Published 07/10/2025, 08:00
Reabold agrees €16 million earn out deal for Colle Santo gas project

LONDON - Reabold Resources plc has entered into a conditional agreement with Beacon Energy PLC to sell its entire 46.2% stake in LNEnergy Limited, according to a press release issued Tuesday.

The transaction includes an earn out mechanism valued at up to €16 million, through which Reabold will receive 25% of its pro rata share of net cash flow from the Colle Santo gas project in Italy once production begins. Additionally, Reabold will hold approximately 29% of Beacon’s enlarged share capital following the deal.

The transaction will complete in two phases, with the first acquisition of approximately 49% of Reabold’s LNEnergy holding expected to close in November 2025. The second phase, covering the remaining stake, is anticipated to complete in mid-2026, conditional upon receiving the Colle Santo production concession and necessary regulatory approvals.

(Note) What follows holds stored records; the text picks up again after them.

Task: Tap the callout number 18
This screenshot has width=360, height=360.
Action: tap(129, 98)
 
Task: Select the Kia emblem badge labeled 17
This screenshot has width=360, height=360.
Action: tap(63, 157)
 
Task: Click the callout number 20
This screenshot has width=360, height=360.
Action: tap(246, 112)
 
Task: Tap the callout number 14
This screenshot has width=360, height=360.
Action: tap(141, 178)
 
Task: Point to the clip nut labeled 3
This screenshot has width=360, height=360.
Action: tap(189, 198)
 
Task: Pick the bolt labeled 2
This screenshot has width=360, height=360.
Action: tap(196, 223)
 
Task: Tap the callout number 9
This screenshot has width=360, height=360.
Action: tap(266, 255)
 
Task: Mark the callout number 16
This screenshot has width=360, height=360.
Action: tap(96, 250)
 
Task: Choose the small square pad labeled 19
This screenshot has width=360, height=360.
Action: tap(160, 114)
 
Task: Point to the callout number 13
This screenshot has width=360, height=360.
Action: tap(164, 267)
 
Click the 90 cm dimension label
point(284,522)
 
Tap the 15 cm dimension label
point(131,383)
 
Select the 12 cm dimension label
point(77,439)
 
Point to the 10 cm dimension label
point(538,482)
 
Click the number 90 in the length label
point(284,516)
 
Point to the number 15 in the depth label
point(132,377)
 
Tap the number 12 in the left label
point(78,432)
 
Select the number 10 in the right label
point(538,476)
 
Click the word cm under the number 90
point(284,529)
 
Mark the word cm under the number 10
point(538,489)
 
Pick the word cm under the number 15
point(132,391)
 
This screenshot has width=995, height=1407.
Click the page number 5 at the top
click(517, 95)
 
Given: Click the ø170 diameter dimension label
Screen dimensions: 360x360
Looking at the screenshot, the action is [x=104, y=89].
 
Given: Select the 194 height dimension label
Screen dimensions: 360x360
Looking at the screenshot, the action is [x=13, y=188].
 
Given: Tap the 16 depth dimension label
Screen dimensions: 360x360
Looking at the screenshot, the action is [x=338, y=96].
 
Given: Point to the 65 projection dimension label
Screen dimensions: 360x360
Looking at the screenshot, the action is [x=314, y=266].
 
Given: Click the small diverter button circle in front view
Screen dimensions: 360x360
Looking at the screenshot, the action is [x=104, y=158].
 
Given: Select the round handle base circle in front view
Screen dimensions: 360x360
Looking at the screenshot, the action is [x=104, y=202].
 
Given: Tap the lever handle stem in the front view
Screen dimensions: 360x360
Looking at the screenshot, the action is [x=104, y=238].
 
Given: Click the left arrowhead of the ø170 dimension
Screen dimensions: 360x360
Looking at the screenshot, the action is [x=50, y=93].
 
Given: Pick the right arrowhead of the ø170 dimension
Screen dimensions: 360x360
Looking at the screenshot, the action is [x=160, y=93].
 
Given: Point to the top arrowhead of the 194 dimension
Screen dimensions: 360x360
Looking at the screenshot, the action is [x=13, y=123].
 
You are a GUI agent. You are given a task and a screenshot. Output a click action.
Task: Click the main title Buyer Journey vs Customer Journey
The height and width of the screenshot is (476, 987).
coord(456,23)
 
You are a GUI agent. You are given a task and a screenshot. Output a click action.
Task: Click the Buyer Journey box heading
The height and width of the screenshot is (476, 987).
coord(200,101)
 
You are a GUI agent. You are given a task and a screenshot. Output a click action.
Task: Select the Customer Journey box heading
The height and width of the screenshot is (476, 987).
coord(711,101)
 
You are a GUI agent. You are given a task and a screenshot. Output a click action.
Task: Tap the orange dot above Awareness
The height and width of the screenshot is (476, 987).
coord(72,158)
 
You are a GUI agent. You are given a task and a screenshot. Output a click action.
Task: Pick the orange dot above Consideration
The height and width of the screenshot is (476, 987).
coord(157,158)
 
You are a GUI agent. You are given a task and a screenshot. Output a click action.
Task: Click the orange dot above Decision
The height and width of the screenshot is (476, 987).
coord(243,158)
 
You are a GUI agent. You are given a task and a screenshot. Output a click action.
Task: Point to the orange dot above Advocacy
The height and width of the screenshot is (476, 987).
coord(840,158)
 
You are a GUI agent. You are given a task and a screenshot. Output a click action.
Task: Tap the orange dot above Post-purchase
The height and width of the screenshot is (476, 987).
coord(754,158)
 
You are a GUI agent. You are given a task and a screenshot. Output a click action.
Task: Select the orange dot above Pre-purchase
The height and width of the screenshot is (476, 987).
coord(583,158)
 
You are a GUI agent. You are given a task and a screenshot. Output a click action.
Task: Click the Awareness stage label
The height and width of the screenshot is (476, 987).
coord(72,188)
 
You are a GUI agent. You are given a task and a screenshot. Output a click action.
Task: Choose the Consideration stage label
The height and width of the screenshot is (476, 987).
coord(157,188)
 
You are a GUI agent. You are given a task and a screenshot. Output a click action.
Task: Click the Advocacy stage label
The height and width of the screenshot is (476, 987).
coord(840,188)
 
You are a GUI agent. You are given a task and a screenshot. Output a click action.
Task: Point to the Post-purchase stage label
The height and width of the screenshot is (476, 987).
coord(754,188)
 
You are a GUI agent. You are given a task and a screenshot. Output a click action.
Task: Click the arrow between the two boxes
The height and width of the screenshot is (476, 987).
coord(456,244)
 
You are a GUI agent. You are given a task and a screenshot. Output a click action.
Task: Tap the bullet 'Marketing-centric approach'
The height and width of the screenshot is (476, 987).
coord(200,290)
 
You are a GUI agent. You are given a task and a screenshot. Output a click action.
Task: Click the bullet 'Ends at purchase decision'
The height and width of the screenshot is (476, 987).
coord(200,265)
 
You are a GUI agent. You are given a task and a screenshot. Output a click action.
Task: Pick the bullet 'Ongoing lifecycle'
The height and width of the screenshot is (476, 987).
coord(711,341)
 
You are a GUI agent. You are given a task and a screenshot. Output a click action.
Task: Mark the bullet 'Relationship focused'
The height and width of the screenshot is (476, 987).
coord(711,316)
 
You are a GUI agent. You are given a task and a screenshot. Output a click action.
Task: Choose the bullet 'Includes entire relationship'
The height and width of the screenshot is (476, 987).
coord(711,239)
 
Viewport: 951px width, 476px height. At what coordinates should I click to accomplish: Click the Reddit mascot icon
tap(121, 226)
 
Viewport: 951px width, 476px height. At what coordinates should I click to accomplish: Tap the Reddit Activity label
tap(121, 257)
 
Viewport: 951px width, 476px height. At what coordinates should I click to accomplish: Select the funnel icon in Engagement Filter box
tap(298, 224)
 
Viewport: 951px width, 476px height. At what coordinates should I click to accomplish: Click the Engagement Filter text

Beacon plans to seek admission to AIM and conduct a £3.5 million placing to finance the Colle Santo project through to final investment decision (FID) and toward first production. Reabold has committed to invest £750,000 in the placing.

The Colle Santo development is targeting FID in mid-2026 with first gas expected in 2027. The project has non-binding funding agreements in place with Italfluid for vendor financing and with Gunvor for a prepay and offtake arrangement, with potential government grants also being explored.

Stephen Williams, Co-CEO of Reabold, stated that the transaction "crystalised value from the Colle Santo gas project" while protecting shareholders from "any further funding requirement, increased development costs or dilution in the asset."

The agreement follows Reabold’s strategy of developing strategic gas projects for European energy security, similar to its recently monetized Victory gas project in the UK.